Элиза громко всхлипывала и накручивала на палец растрепанную прядь. Надин застыла как громом пораженная.
– Вот именно, довольно! – раздался властный голос.
На пороге стоял Джексон с мертвенно-бледным лицом. Даже белки глаз посветлели.
– А теперь объясните, что здесь происходит?
Я выступила вперед, заслонив собой Элизу.
– Все в порядке, проблема решена.
– Что за проблема, позволь полюбопытствовать?
И тут Надин прорвало:
– Элиза нас кинула, товар украли, у Зика сломано ребро. Много ты нарешала, Махоуни!
– Тебе бы в НКО работать, – холодно парировала я, – как раз твой формат. Насчет перелома Ник что-нибудь придумает, но нельзя наказывать человека за то, что он устал.
– Я сам разберусь, Пейдж. Спасибо. – Джекс повернулся к Элизе. – Что скажешь в свое оправдание?
– Прости, Джексон, – залепетала та. – Мне так стыдно. Я просто…
– Просто – что? – Голос Джекса был приторным как мед.
– Просто устала. И… отключилась.
– И не сумела добраться до Ковент-Гардена, так?
Элиза вся сникла и еле слышно прошептала:
– Да.
– Ее вырубило прямо на улице, – поспешно добавила я. – Ей вообще не стоило торговать.
Джексон надолго замолчал. Потом с леденящей кровь улыбкой шагнул к Элизе.
– Джекс… – предостерегающе начала я, но тот не удостоил меня даже взглядом.
– Элиза, дорогая моя Страдающая Муза. – Джекс взял ее за подбородок и с силой сжал. – Боюсь, что Надин права. – Его хватка усилилась. – Не знаю, что за безобразие творится у тебя со сном, но бездельников в шайке я не потерплю. Будь ты хоть трижды великомученица и страдалица, как гласит твоя кличка, не смей распускать нюни. Не можешь контролировать себя – убирайся. Допускаю, что тебе так и так придется нас покинуть. Если твои картины перестанут покупать, пользы от тебя – как заклинателю от зеркала.
Каждое слово ранило Элизу в самое сердце. Повисла гнетущая тишина. Никогда Джекс не распекал нас с такой жестокостью.
– Джексон… – дрожащими губами проговорила Элиза.

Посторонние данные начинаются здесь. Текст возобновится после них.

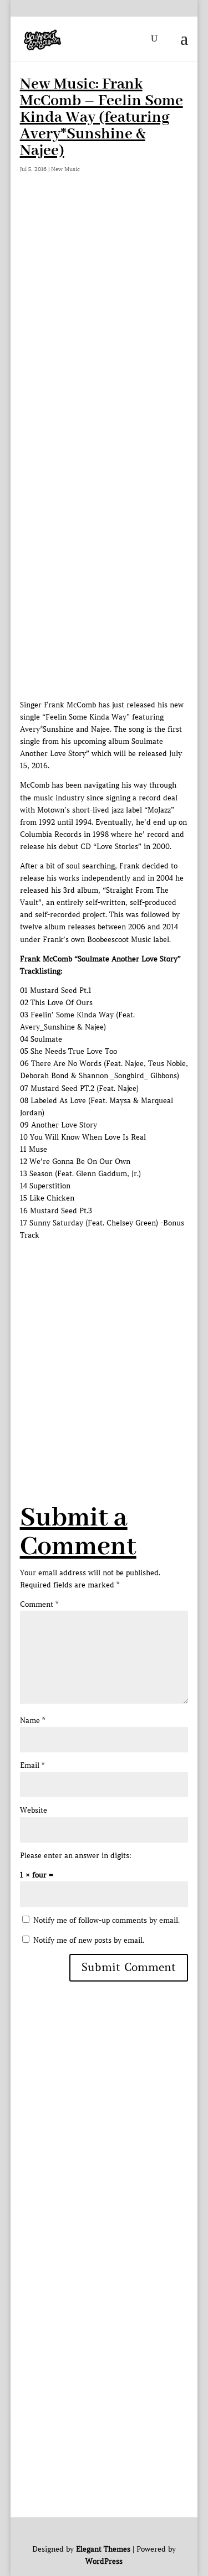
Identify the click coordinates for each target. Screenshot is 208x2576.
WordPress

– Все, разговор окончен. – Набалдашник трости качнулся в сторону двери. – Отправляйся в мансарду и хорошенько подумай о своем шатком положении. И молись, чтобы проблема благополучно разрешилась. Если надумаешь сохранить работу, сообщи мне до рассвета. Там посмотрим.
– Мне очень нужна работа, ты же знаешь. – Элиза буквально умирала от страха. – Умоляю, Джексон, не поступай так со мной…
– Прекращай ныть! – последовал безжалостный ответ. – Ты медиум Четвертого сектора Первой когорты, а не уличная побирушка.
Надо отдать Элизе должное, она не заплакала. Джекс безучастно наблюдал, как художница поднимается по лестнице и исчезает во мраке мансарды.
Я покачала головой:
– Зря ты так, Джексон.
Ноль реакции – как об стену горох.
– Надин, свободна, – распорядился Джекс.
Та не возражала. Особого раскаяния она не испытывала, впрочем, радости тоже. Надин вышла, громко хлопнув дверью.
– Зик!
– Да.
– В свою комнату, живо!
– Джексон, это правда, что ты взял сестру только из-за меня?
– Иезекииль, много ты видишь балаганщиков в этом доме? Какой мне прок от скрипачки с паническим расстройством? – Джексон яростно потер переносицу. – У меня от тебя мигрень. Прочь с глаз моих, нахал!
Зик медлил, явно намереваясь что-то возразить, но я жестом велела ему молчать. Спорить сейчас с Джексом – чистой воды самоубийство. Подавленный, Зик подхватил разбитые очки, взял со стола книгу и удалился к себе, не обмолвившись про сломанное ребро.
– Пейдж, идем наверх. – Не выпуская из рук трости, Джекс стал взбираться по лестнице. – Надо поговорить.
Я шагала следом, едва сдерживая слезы. За какие-то пять минут наша банда распалась на части.
В кабинете Джексон указал мне на кресло, но я не села.